━━━ Record extracts

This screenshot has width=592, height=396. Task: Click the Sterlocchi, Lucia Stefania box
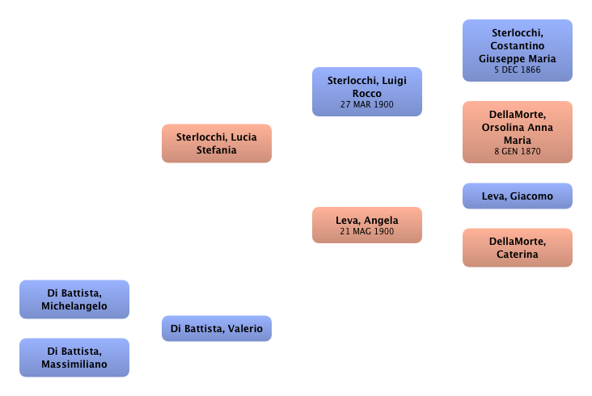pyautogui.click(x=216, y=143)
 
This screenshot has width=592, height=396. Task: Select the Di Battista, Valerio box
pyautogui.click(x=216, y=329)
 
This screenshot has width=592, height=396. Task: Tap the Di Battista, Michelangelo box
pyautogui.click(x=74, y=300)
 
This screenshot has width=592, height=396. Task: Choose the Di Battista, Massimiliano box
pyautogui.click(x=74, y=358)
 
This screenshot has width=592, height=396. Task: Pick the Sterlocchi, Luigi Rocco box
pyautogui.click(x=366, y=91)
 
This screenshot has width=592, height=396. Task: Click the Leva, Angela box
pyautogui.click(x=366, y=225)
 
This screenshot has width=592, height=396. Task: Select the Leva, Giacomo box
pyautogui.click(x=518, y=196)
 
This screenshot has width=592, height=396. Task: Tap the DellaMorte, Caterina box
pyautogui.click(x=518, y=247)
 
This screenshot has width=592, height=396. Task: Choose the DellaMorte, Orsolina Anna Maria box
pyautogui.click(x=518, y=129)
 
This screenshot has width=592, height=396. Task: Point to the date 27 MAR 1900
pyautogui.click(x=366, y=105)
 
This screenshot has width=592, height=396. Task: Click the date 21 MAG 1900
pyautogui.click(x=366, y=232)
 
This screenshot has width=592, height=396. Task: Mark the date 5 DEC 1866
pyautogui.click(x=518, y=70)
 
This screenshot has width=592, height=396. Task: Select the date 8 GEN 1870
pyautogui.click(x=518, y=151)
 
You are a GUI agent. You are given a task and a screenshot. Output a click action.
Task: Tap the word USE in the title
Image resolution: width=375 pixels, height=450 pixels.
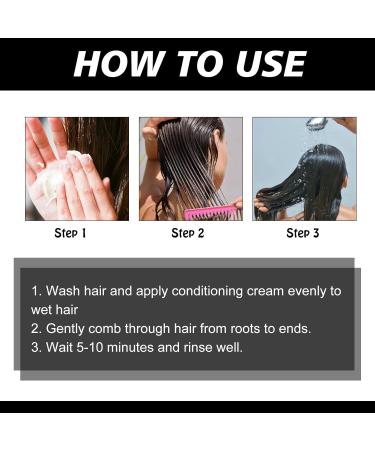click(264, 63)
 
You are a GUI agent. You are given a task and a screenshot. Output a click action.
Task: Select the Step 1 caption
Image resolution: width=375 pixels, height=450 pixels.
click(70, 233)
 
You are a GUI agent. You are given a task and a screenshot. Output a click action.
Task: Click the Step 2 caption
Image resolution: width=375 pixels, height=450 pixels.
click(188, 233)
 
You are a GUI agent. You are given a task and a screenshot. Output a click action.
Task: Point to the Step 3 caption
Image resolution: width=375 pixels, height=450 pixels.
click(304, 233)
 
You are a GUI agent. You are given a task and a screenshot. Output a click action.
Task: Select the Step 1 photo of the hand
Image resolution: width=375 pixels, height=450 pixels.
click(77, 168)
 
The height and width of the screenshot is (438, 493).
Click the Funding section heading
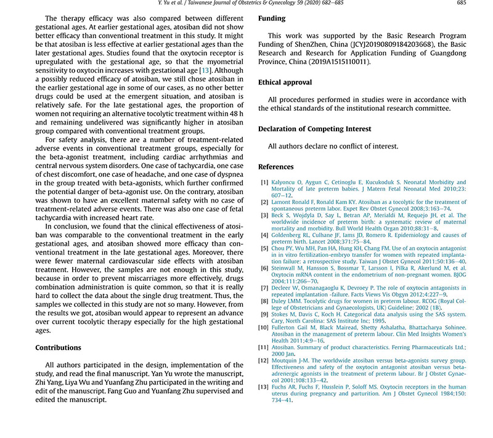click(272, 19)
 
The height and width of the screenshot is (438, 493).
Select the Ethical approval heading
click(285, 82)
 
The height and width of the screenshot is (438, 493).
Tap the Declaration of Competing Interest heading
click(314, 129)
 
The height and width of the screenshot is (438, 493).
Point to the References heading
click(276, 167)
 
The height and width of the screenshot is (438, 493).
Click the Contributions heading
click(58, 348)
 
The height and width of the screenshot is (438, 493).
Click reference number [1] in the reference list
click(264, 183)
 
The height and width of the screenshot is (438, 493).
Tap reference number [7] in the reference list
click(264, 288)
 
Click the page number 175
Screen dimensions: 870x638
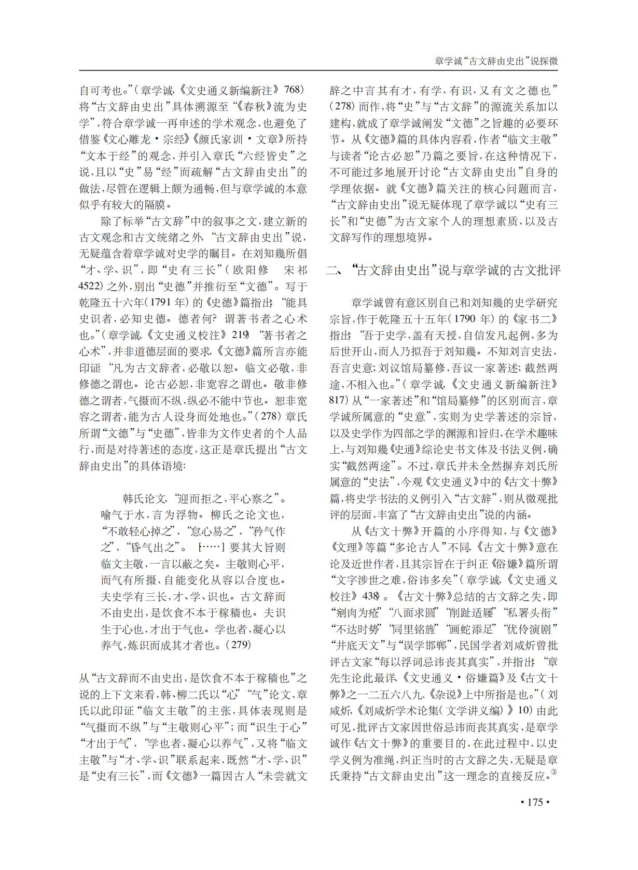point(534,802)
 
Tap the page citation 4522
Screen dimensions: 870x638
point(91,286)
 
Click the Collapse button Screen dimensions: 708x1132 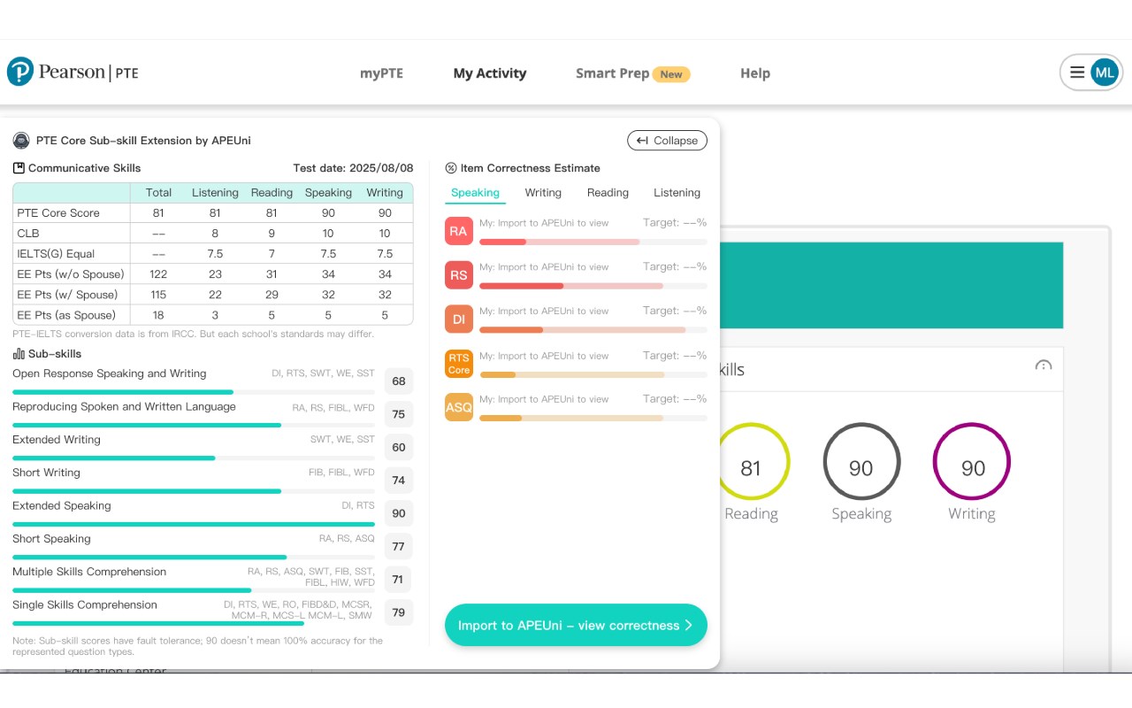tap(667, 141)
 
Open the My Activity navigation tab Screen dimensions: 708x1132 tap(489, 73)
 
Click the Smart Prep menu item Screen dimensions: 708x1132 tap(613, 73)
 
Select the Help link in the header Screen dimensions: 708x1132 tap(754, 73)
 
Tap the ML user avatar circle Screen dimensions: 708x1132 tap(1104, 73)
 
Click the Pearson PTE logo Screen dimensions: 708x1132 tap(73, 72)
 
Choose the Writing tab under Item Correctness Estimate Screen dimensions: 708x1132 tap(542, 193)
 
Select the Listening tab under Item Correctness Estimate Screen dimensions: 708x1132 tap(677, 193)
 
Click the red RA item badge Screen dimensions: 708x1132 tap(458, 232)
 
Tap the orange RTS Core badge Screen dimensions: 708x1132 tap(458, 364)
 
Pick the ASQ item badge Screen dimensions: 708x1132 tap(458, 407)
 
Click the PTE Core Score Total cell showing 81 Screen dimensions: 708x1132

━━━━━━

■ Work instructions
Work out how many lines of the records above contain the string "Battista", with case counting. Reply with the number alone.

■ Solution below
3